Prototype YAML Generator

This document will guide you through setting up the yaml generator in your environment.

Create your working environment and load the required packages.

  1. Create a virtual environment. For python 2.7, try virtualenv <env_folder_name>
  2. Source your virtual environment. source <env_folder_name>/bin/activate
  3. Ensure pip is up to date. pip install --upgrade pip
  4. Install the requirements from the requirements file. pip install -r requirements.txt

Set up your google account credentials and API access. This document will go through the process of setting up the google drive requirements. You may study google's documentation for more in-depth knowledge.

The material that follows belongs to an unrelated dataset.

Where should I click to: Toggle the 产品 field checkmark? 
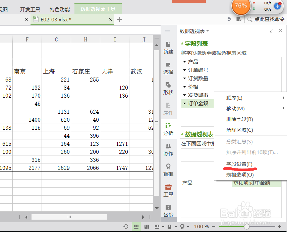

Enable the Google Sheets API

  1. Ensure you are logged into the Google project that will host the spreadsheet.
  2. Using a web browser, navigate to google libraries at: https://console.developers.google.com/apis/library.
  3. Search for Google Sheets API.
  4. Select the Google Sheets API and enable it.

Create Account Credentials

  1. Using a web browser, navigate to https://console.developers.google.com/apis/credentials
  2. Select the project owning the Google Sheet.
  3. Use the Create credentials button to create an OAuth Client ID.
  4. You may have to create a consent screen for your project. Provide a name and any other requirements you would like to place on the screen. Then go back to the main credentials screen.
  5. Select a type of Other and give it a name.
  6. Download the client secret key.

Alternatively, you may use a service account key if you prefer.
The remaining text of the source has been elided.